From: Glauber Costa <glommer@parallels.com>
To: Suleiman Souhlal <suleiman@google.com>
Cc: cgroups@vger.kernel.org, devel@openvz.org, linux-mm@kvack.org
Subject: Re: [PATCH 0/7] memcg kernel memory tracking
Date: Wed, 22 Feb 2012 17:58:58 +0400 [thread overview]
Message-ID: <4F44F4A2.7010902@parallels.com> (raw)
In-Reply-To: <CABCjUKCwLTOFOYR7E6v_z5=tUCUKch7TTMpAOrhQ_JKT1sqTqA@mail.gmail.com>
>> As previously proposed, one has the option of keeping kernel memory
>> accounted separatedly, or together with the normal userspace memory.
>> However, this time I made the option to, in this later case, bill
>> the memory directly to memcg->res. It has the disadvantage that it becomes
>> complicated to know which memory came from user or kernel, but OTOH,
>> it does not create any overhead of drawing from multiple res_counters
>> at read time. (and if you want them to be joined, you probably don't care)
>
> It would be nice to still keep a kernel memory counter (that gets
> updated at the same time as memcg->res) even when the limits are not
> independent, because sometimes it's important to know how much kernel
> memory is being used by a cgroup.
Can you clarify in this "sometimes" ? The way I see it, we either always
use two counters - as did in my original proposal - or use a single
counter for this case.
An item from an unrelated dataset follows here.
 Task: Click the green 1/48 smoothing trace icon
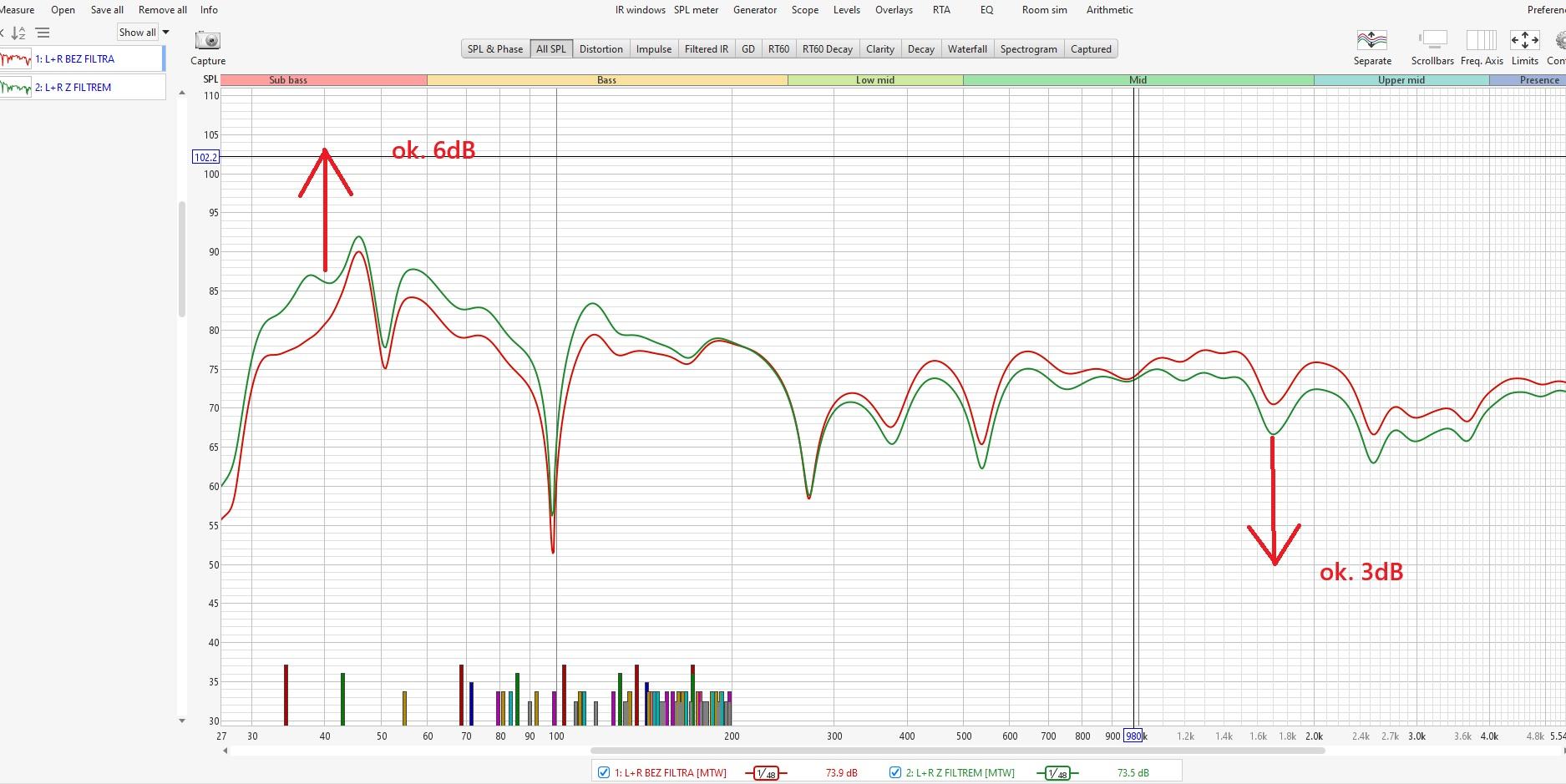1057,773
Keeping a separated counter and still billing to
the user memory is the worst of both worlds to me, since you get the
performance hit of updating two resource counters.
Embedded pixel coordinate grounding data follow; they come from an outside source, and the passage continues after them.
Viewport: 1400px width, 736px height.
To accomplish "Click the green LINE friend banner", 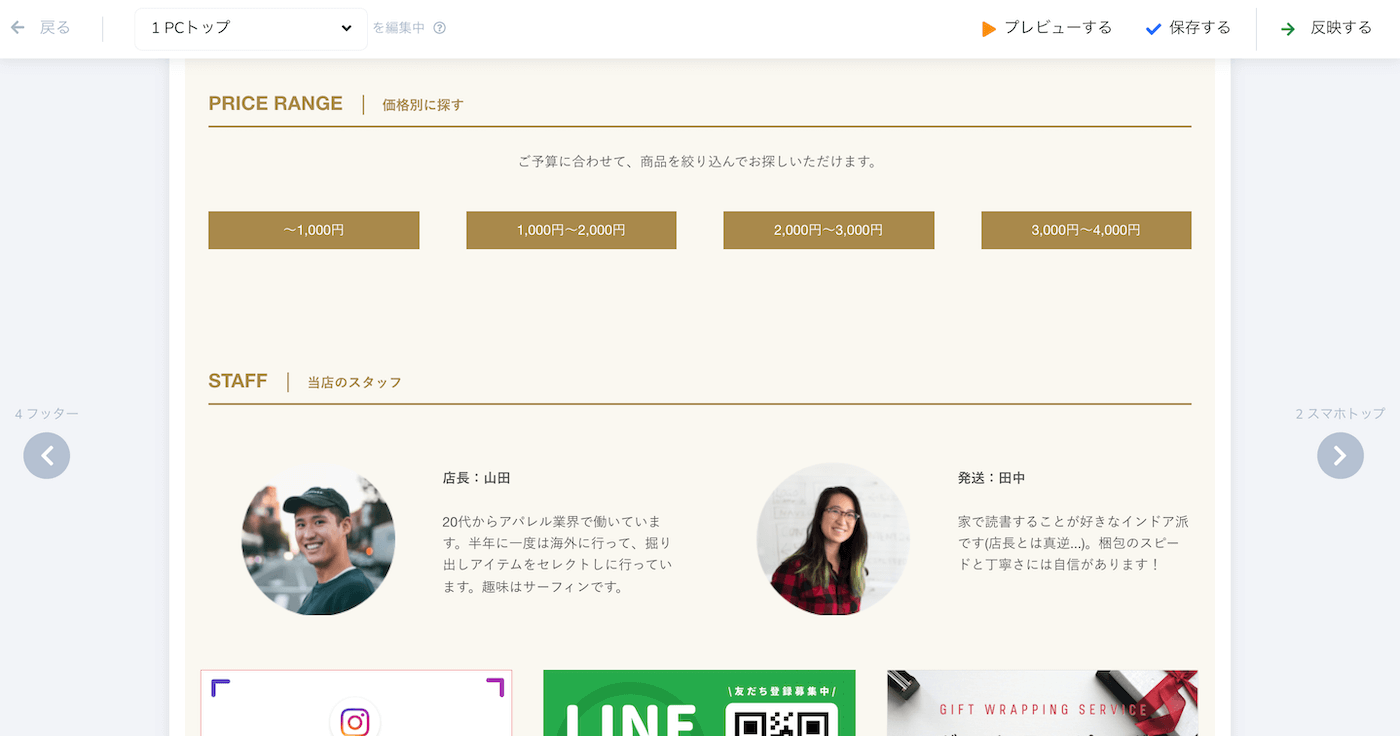I will (x=699, y=703).
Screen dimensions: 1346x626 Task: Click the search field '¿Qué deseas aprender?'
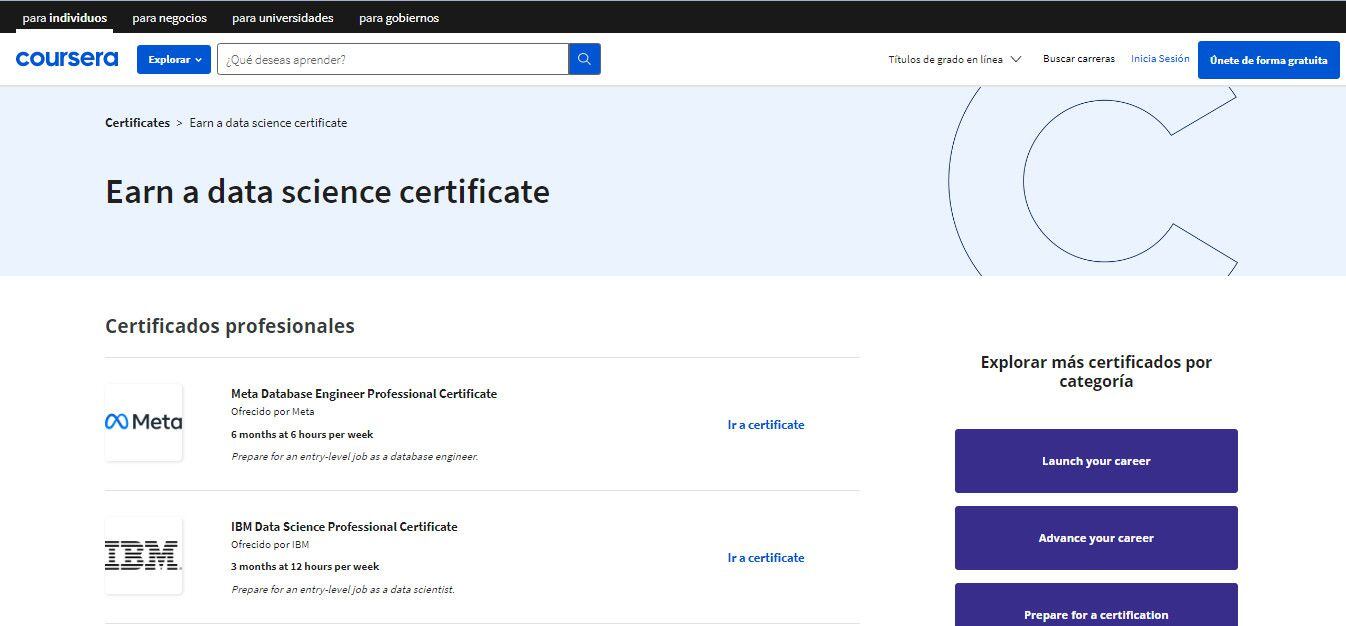(x=392, y=59)
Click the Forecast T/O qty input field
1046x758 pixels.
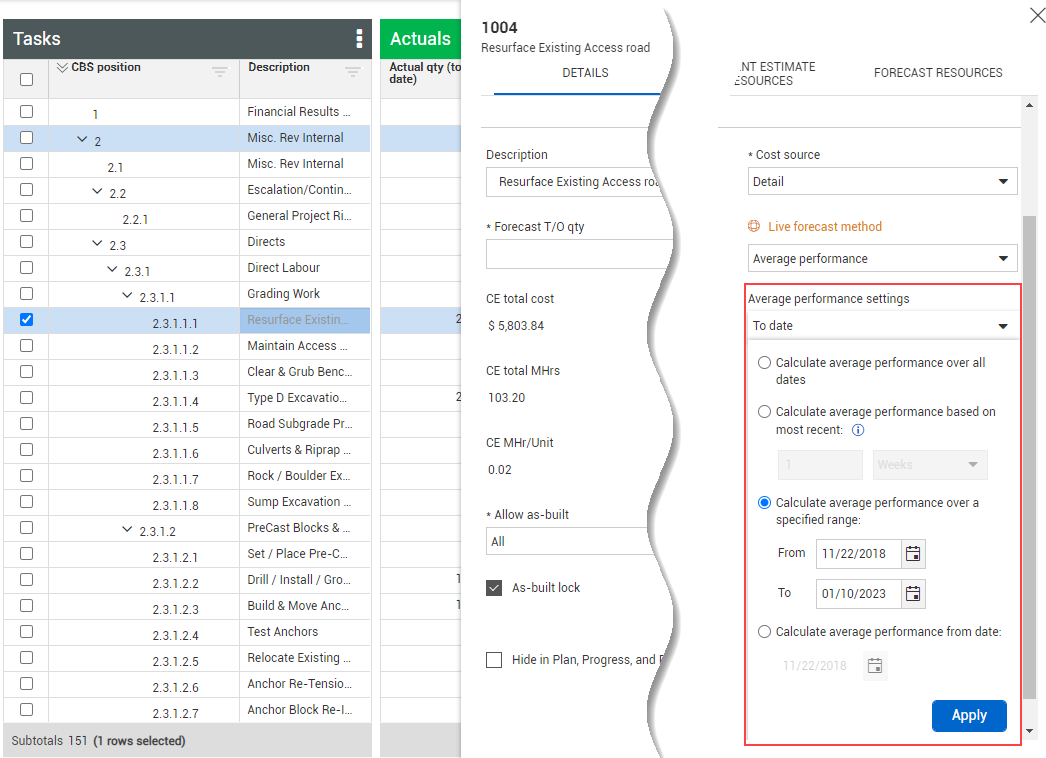[575, 255]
>> Kernel memory is never tracked for the root memory cgroup. This means
>> that a system where no memory cgroups exists other than the root, the
>> time cost of this implementation is a couple of branches in the slub
>> code - none of them in fast paths. At the moment, this works only
>> with the slub.
>>
>> At cgroup destruction, memory is billed to the parent. With no hierarchy,
>> this would mean the root memcg. But since we are not billing to that,
>> it simply ceases to be tracked.
>>
>> The caches that we want to be tracked need to explicit register into
>> the infrastructure.
>
> Why not track every cache unless otherwise specified? If you don't,
> you might end up polluting code all around the kernel to create
> per-cgroup caches.
> From what I've seen, there are a fair amount of different caches that
> can end up using a significant amount of memory, and having to go
> around and explicitly mark each one doesn't seem like the right thing
> to do.
>
The registration code is quite simple, so I don't agree this is
polluting code all around the kernel. It is just a couple of lines.
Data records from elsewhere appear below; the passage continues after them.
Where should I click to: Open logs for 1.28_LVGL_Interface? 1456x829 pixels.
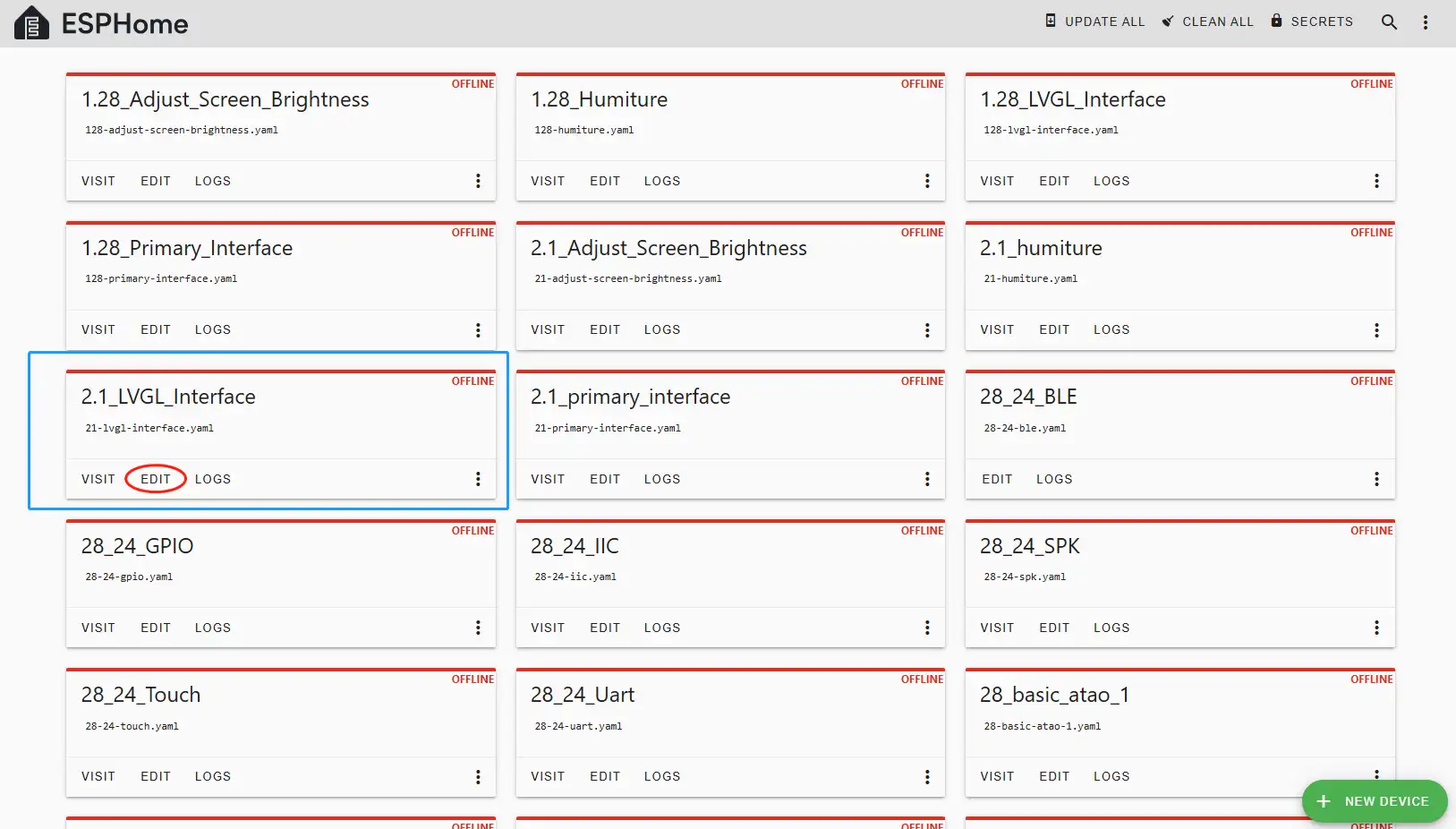coord(1111,181)
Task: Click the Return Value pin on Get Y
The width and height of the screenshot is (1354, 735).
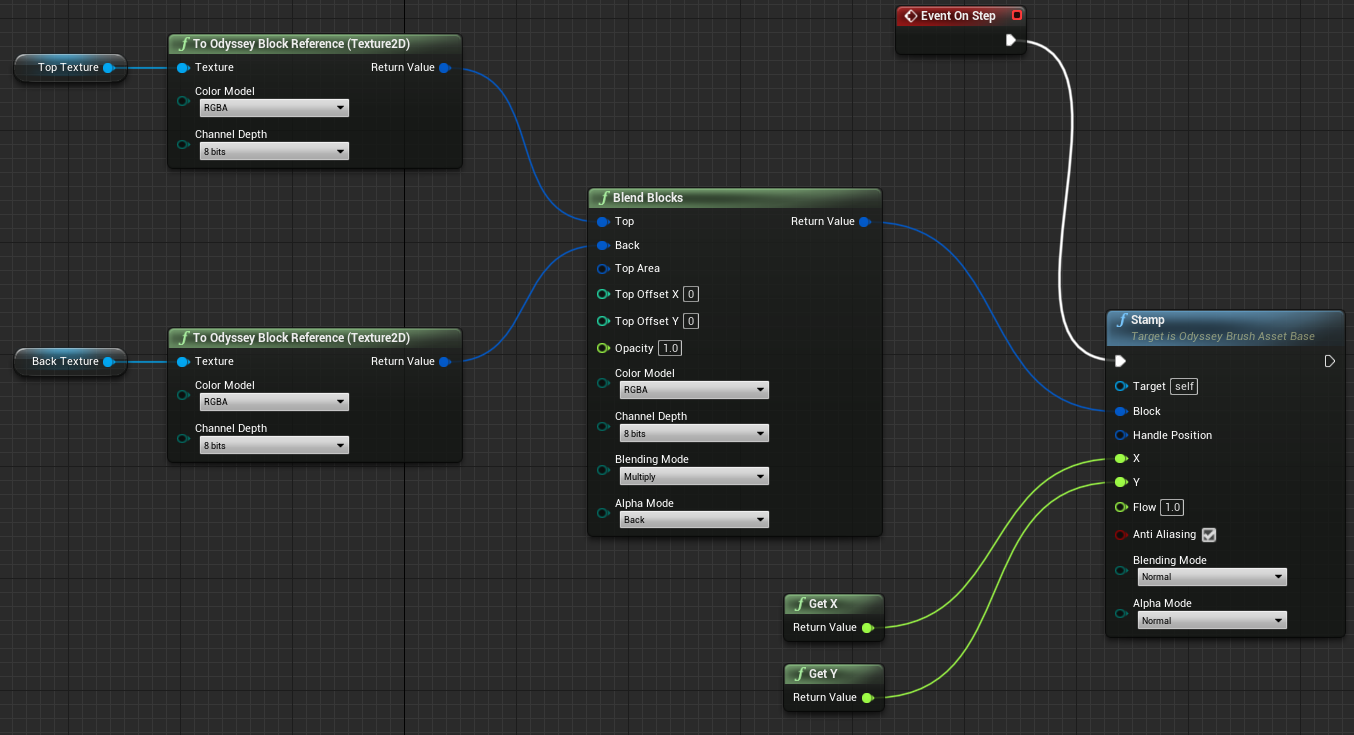Action: pos(865,697)
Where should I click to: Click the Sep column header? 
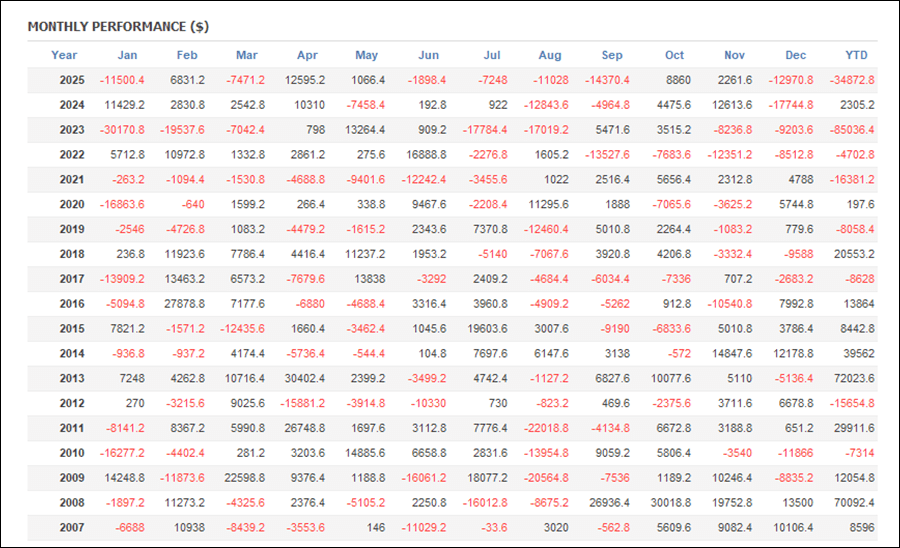[x=612, y=55]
Of course, in an opt-out system, this count would be zero. So is it better?
Let's divide the caches in two groups: Ones that use shrinkers, and
simple ones that won't do. I am assuming most of the ones we need to
track use shrinkers somehow.
So if they do use a shrinker, it is very unlikely that the normal
shrinkers will work without being memcg-aware. We then end up in a
scenario in which we track memory, we create a bunch of new caches, but
we can't really force reclaim on that cache. We then depend on luck to
have the objects reclaimed from the root shrinker. Note that this is a
problem that did not exist before: a dcache shrinker would shrink dcache
objects and that's it, but we didn't have more than one cache with those
objects.
So in this context, registering a cache explicitly is better IMHO,
because what you are doing is telling: "I examined this cache, and I
believe it will work okay with the memcg. It either does not need
changes to the shrinker, or I made them already"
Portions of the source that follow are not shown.